Non-Innocent Base Properties of 3- and 4‑Pyridyl-dithia- and Diselenadiazolyl Radicals: The Effect of N‑Methylation

Condensation of persilylated nicotinimideamide and isonicotinimideamide with sulfur monochloride affords double salts of the 3-, 4-pyridyl-substituted 1,2,3,5-dithiadiazolylium DTDA cations of the general formula [3-, 4-pyDTDA]­[Cl]­[HCl] in which the pyridyl nitrogen serves as a noninnocent base. Reduction of these salts with triphenylantimony followed by deprotonation of the intermediate-protonated radical affords the free base radicals [3-, 4-pyDTDA], the crystal structures of which, along with those of their diselenadiazolyl analogues [3-, 4-pyDSDA], have been characterized by powder or single-crystal X-ray diffraction.

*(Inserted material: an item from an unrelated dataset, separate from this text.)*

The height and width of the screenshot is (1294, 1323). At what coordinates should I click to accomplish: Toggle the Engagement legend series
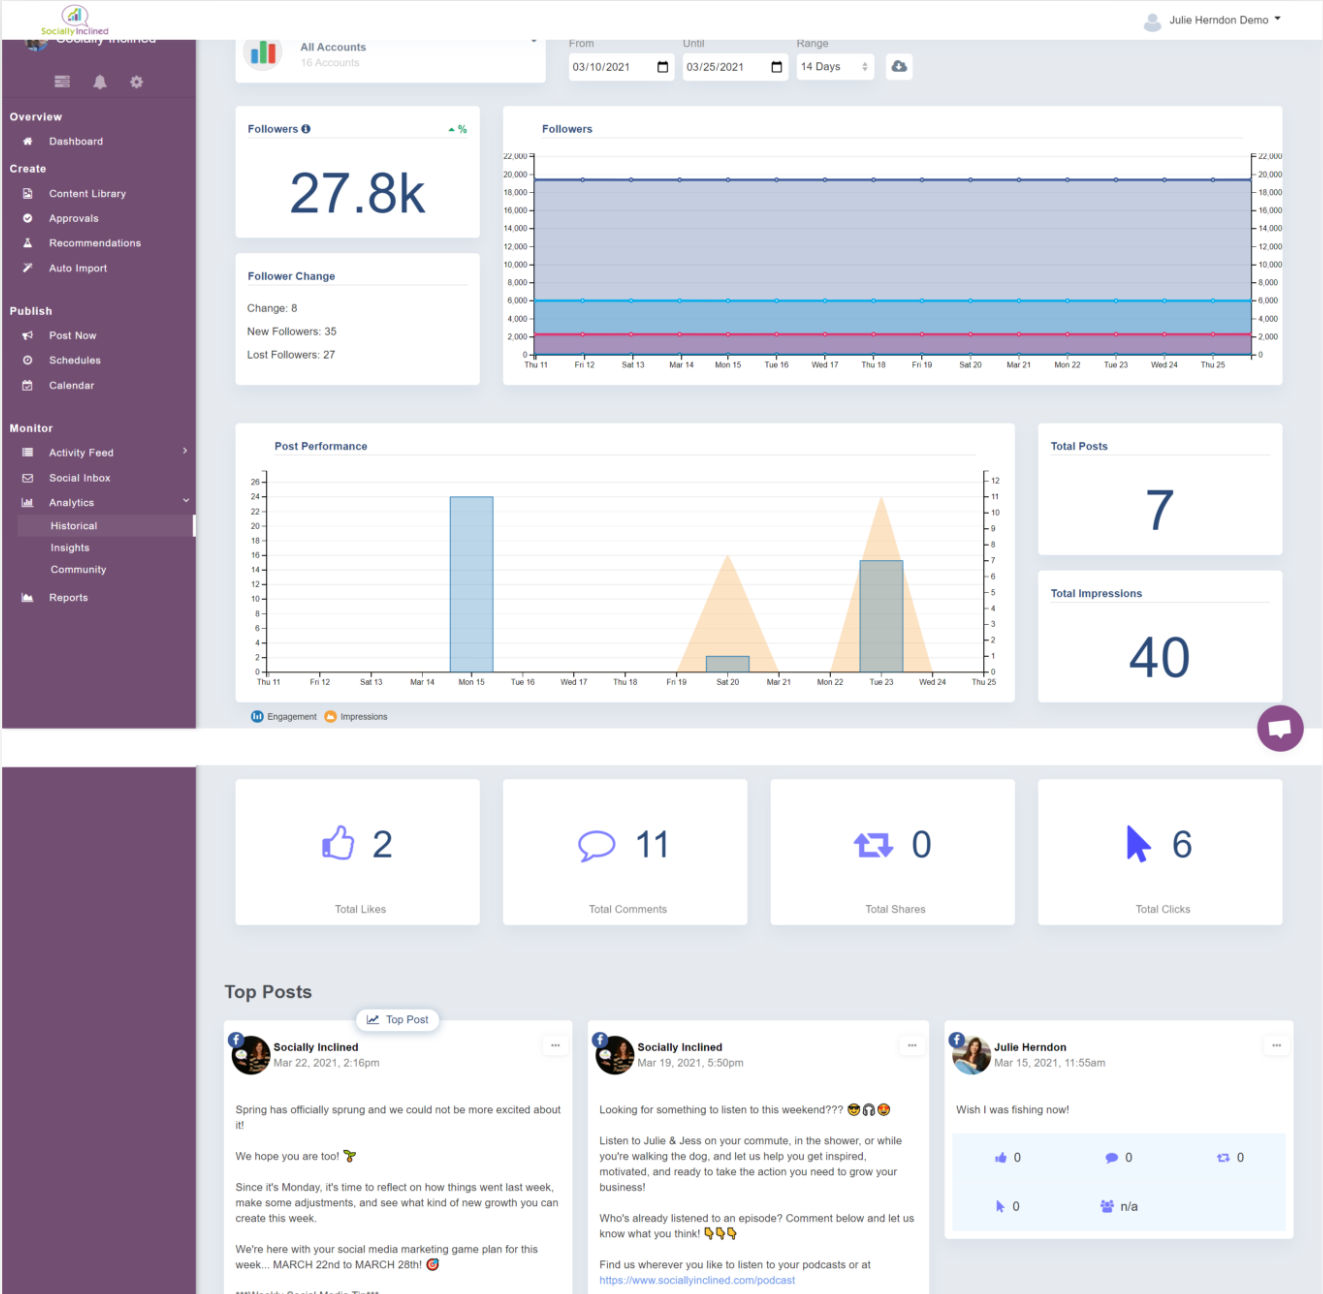283,716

The crystal structures consist of “pancake” π-dimers linked head-to-tail into ribbonlike arrays by η2-S2---N­(py) intermolecular secondary bonding interactions. Methylation of the persilylated (iso)­nicotinimide-amides prior to condensation with sulfur monochloride leads to N-methylated double chloride salts Me­[3-, 4-pyDTDA]­[Cl]2, which can be converted by metathesis into the corresponding triflates Me­[3-, 4-pyDTDA]­[OTf]2 and then reduced to the N-methylated radical triflates Me­[3-, 4-pyDTDA]­[OTf]. The crystal structures of both the N-methylated double triflate and radical triflate salts have been determined by single-crystal X-ray diffraction. The latter consist of trans-cofacial π-dimers strongly ion-paired with triflate anions. Variable temperature magnetic susceptibility measurements on both the neutral and radical ion dimers indicate that they are diamagnetic over the temperature range 2–300 K.